• Task list
A) In the biography of Zhang Pengxiang, in what year did he become an International Master?
B) Quote the passage of the Zhang Pengxiang biography starting at "Chinese chess grandmaster (born" and ending at "1992 and 1993.".

• Text passage
____________________
Zhang Pengxiang

Personal information
- Born: 29 June 1980 (age 46) Tianjin, China

Chess career
- Country: China
- Title: Grandmaster (2001)
- FIDE rating: 2557 (July 2026)
- Peak rating: 2657 (April 2007)
- Peak ranking: No. 47 (April 2007)

= Zhang Pengxiang =

Chinese chess grandmaster (born 1980)

Zhang Pengxiang (张鹏翔 (張鵬翔, Zhāng Péngxiáng); born 29 June 1980 in Tianjin) is a Chinese chess grandmaster, and the 2007 Asian Chess Champion. In 2001, he became China's 12th Grandmaster. Zhang's peak rating was 2657 in April 2007 when he was ranked 47th in the world.

He has stated his desire to teach and give training to youngsters in China via an online classroom network. He lives in Beijing.

== Career ==
Zhang learned to play chess when he was 5 years old, and at the age of six he started to play in chess competitions at school. He became national youth champion in 1992 and 1993.

He became a FIDE Master in 1996 and an International Master in 1998. He was national junior champion in 1999.

He was the runner-up at the 1998 Chinese national men's chess championships. He has been a Grandmaster (GM) since August 2001, when he achieved his last norm at the Asian Continental Championships - won by Xu Jun - in Kolkata where he came fourth with 7.5/11. Earlier that month, he won the Zhong Hong Real Estate Cup in Beijing with 8/11.
____________________
• Provided data
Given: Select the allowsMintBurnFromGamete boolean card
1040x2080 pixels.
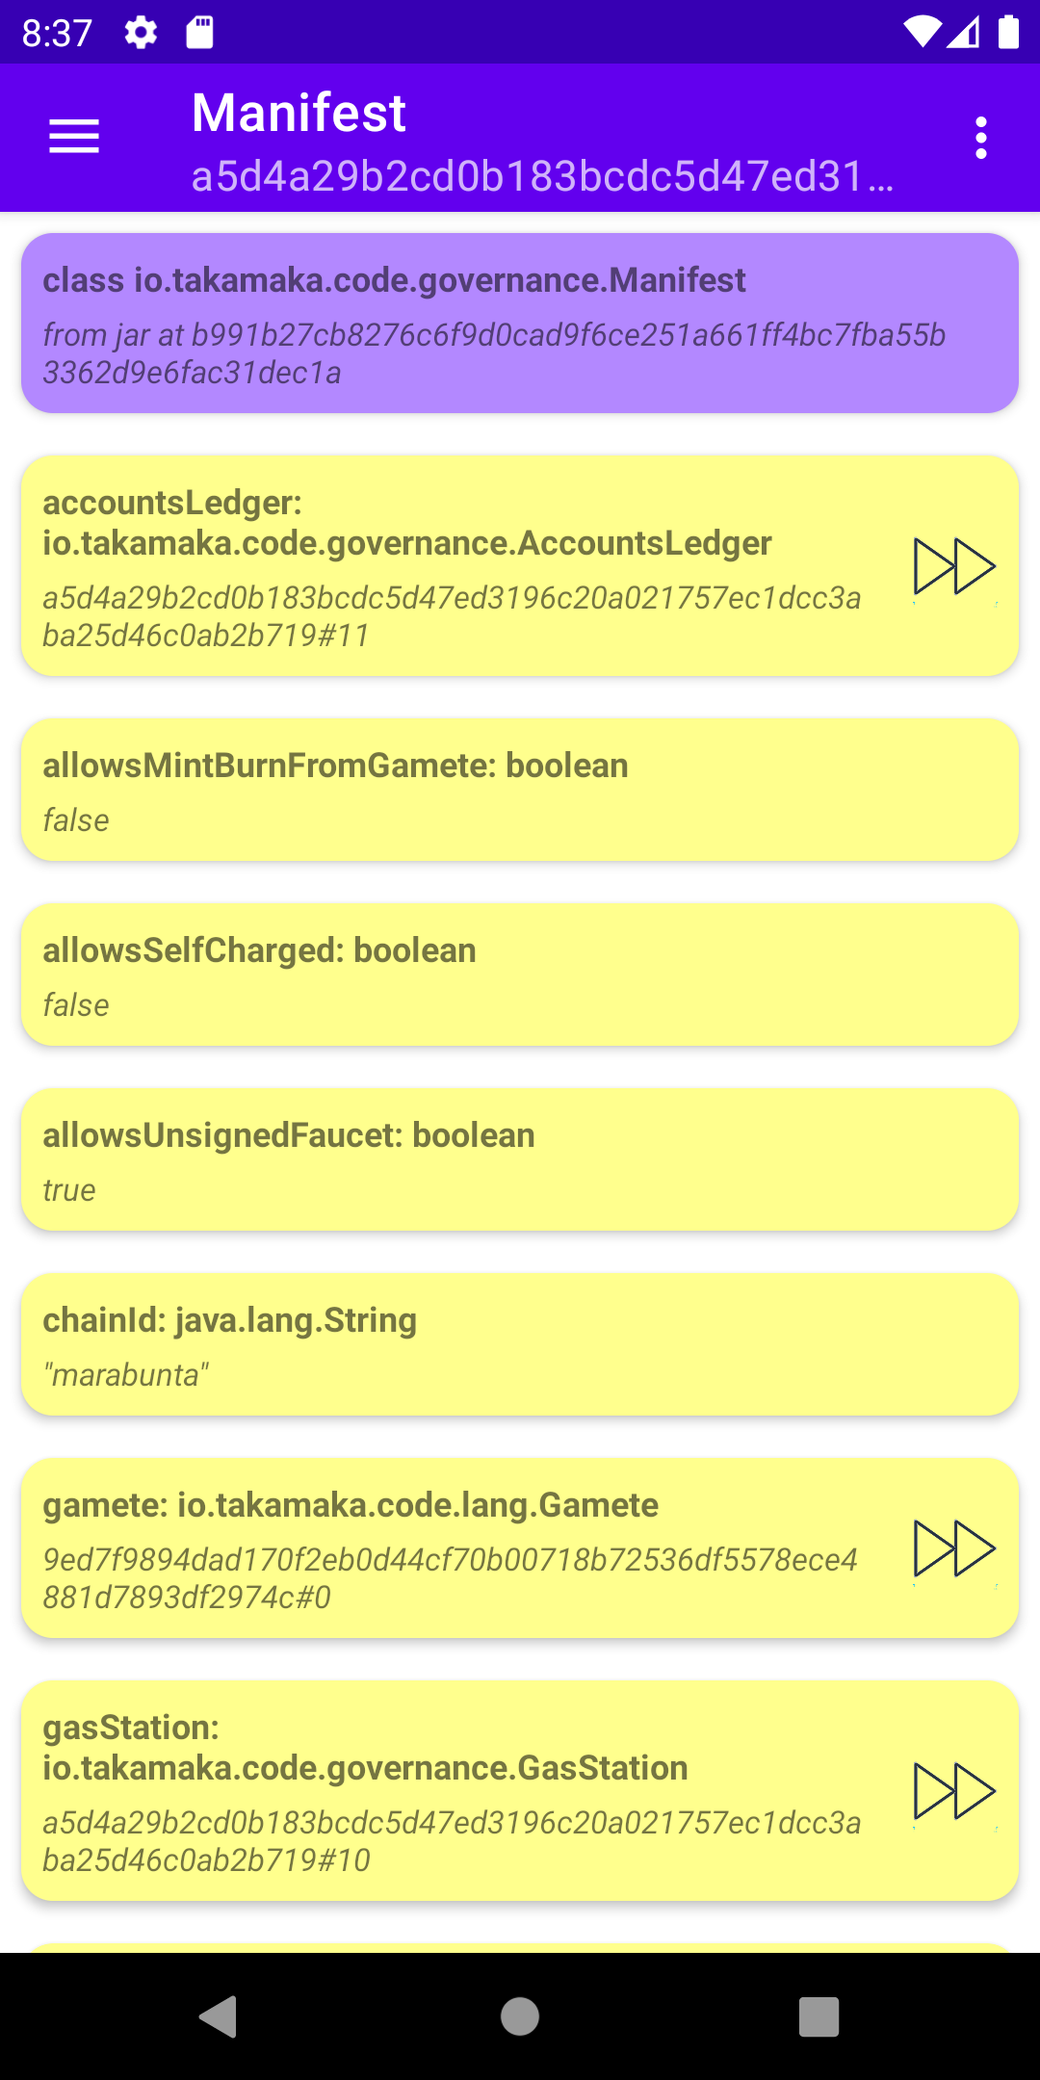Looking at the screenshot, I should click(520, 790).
____________________
• Solutions by task
A) 1998

B)
Chinese chess grandmaster (born 1980)

Zhang Pengxiang (张鹏翔 (張鵬翔, Zhāng Péngxiáng); born 29 June 1980 in Tianjin) is a Chinese chess grandmaster, and the 2007 Asian Chess Champion. In 2001, he became China's 12th Grandmaster. Zhang's peak rating was 2657 in April 2007 when he was ranked 47th in the world.

He has stated his desire to teach and give training to youngsters in China via an online classroom network. He lives in Beijing.

== Career ==
Zhang learned to play chess when he was 5 years old, and at the age of six he started to play in chess competitions at school. He became national youth champion in 1992 and 1993.